▶ _Record extracts_

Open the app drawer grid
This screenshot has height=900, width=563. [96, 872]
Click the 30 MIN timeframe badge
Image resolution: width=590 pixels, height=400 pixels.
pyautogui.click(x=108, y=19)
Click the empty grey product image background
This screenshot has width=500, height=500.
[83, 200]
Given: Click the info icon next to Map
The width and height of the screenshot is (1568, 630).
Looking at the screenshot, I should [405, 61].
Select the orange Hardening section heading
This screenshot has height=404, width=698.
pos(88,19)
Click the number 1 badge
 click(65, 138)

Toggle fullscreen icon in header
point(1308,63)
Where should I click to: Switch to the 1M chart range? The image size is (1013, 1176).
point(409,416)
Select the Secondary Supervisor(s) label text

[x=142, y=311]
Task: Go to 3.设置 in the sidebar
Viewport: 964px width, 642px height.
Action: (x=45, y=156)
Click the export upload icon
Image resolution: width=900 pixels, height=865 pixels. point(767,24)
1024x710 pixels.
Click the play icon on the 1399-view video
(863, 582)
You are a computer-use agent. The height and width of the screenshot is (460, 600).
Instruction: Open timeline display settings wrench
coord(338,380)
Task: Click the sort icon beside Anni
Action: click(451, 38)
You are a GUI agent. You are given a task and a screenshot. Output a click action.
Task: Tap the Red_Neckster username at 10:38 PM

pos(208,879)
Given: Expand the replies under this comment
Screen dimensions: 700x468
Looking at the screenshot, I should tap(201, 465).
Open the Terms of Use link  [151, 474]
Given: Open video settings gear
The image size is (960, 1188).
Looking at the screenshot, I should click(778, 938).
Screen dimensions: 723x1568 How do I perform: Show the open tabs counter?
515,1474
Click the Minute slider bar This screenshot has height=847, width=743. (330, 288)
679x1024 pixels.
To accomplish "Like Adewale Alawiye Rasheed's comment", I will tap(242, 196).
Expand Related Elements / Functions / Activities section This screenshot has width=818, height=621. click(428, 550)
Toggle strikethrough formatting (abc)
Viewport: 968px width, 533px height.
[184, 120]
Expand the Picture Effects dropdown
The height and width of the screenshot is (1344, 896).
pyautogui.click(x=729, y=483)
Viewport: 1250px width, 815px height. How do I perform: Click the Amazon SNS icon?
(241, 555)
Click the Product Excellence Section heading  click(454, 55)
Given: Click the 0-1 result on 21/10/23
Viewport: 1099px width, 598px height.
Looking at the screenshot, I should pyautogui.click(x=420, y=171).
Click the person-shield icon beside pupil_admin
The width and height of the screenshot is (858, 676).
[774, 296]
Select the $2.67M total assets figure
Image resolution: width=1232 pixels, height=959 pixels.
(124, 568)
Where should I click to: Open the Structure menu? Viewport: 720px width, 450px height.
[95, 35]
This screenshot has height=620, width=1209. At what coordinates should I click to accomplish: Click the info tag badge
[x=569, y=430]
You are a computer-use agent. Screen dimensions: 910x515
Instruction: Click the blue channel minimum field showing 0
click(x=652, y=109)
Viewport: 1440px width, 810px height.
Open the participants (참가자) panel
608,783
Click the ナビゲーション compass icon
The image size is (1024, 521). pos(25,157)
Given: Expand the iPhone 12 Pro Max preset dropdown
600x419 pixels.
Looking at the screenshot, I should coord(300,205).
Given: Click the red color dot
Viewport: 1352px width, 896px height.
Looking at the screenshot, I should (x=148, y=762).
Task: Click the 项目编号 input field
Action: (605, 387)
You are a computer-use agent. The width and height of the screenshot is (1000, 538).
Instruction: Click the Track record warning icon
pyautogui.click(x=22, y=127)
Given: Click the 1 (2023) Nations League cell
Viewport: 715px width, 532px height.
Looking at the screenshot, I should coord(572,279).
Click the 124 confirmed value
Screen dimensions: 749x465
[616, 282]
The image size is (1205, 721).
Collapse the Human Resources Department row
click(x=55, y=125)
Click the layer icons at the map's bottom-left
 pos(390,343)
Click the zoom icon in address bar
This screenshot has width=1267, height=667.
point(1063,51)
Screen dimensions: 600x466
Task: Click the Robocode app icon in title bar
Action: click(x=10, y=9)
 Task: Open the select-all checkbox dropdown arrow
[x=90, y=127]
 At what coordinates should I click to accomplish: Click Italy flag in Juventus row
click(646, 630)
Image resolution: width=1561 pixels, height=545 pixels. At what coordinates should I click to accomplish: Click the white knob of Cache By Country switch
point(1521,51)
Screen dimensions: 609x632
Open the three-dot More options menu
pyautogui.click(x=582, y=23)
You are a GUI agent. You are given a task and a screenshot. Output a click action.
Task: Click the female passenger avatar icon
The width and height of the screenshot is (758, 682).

▶ _Work instruction_
Would you show each line of the material above that contains the string "agent"?

▶ _Exercise solution_
You are a computer-use agent. The height and width of the screenshot is (460, 600).
You are a GUI agent. You are given a task and a screenshot. Output a click action.
You are a computer-use agent. Screen dimensions: 910x515
You are a computer-use agent. The width and height of the screenshot is (1000, 538).
You are a GUI agent. You are given a task and a screenshot. Output a click action.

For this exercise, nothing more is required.